Opinião
Quem quer o Novo Ensino Médio?
A nova reforma e seu compromisso com uma precarização ainda maior para a formação de nível médio
A chamada reforma do Novo Ensino Médio promovida por empresários e seus representantes políticos como “mais atraente para o aluno nessa etapa de aprendizado” com ares de “necessidade de inovação” é alarmante por uma série de questões que serão expostas ao longo deste texto. Isto se deve pois estas mudanças consolidam uma precarização ainda maior para a formação de nível médio, principalmente nos setores mais pobres da população que são obrigados a escolher entre “itinerários formativos” e ter sua educação reduzida às necessidades do mercado de trabalho. Além disso, há uma completa descaracterização do trabalho docente com a implementação do notório saber.
Após sua aprovação em 2017, o Ministério da Educação divulgou prazos definidos com a publicação do Cronograma Nacional de implementação do Novo Ensino Médio feita em 14 de julho por meio da Portaria MEC nº 521/2021. Este cronograma orienta as unidades da federação quanto aos procedimentos e prazos que deverão ser cumpridos, as oferta dos itinerários formativos e no processo de execução de seus currículos, alinhados à Base Nacional Comum Curricular (BNCC), que orienta desde 2018 os currículos dos sistemas e redes de ensino dos estados e propostas pedagógicas de escolas públicas e privadas em todo o Brasil.

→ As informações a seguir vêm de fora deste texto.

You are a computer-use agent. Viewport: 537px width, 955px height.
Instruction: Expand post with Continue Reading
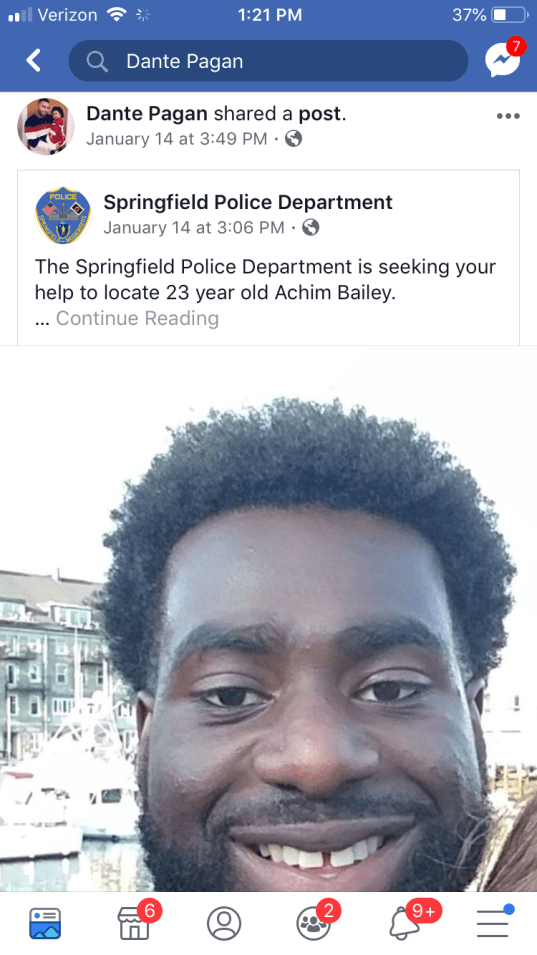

Composto por Formação Geral Básica e Itinerários Formativos, a proposta traz como bandeira a promoção de um protagonismo e do Projeto de Vida dos estudantes, a valorização da aprendizagem com a ampliação da carga horária de estudos e a garantia de uma formação básica comum a todos os estudantes, acrescida da oportunidade de escolha no aprofundamento curricular.
Os estudantes deverão optar entre cinco áreas de concentração (linguagens, matemática, ciências da natureza, ciências humanas ou ensino técnico), a qual irão dedicar 40% do seu tempo. A implementação ainda deverá levar em consideração o contexto de cada escola de ofertar os itinerários, o que na prática significa diferentes tipos de opções de itinerários entre escolas com maiores verbas para implementar mais itinerários e outras que não terão.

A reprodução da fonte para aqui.